[[ SUPPLIED INFORMATION open ]]

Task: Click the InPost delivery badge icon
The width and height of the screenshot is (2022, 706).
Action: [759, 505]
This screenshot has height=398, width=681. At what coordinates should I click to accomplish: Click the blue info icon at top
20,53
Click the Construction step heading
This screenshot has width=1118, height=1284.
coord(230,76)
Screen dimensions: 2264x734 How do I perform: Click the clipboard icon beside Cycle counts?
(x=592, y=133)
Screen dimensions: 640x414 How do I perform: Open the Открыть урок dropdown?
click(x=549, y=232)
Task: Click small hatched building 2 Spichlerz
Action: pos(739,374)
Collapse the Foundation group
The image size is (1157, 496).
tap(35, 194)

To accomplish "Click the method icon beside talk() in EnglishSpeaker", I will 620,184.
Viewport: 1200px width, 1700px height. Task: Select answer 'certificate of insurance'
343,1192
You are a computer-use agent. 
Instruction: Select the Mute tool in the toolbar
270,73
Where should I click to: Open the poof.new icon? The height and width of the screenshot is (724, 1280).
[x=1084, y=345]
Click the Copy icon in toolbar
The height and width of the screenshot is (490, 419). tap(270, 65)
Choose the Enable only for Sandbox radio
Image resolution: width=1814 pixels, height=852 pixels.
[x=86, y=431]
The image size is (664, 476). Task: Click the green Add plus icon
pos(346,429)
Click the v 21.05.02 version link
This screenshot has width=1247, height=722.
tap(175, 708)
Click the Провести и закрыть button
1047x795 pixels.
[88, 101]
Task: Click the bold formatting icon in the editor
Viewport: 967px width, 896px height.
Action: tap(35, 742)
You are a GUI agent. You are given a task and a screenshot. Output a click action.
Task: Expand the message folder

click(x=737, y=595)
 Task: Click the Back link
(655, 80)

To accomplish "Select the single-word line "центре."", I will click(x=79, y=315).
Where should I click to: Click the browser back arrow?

[[ SUPPLIED INFORMATION closed ]]

The lines above that include "will" should each be listed.

To accomplish "Click the method icon beside talk() in EnglishSpeaker", I will 620,184.
To accomplish "Select the single-word line "центре."", I will click(x=79, y=315).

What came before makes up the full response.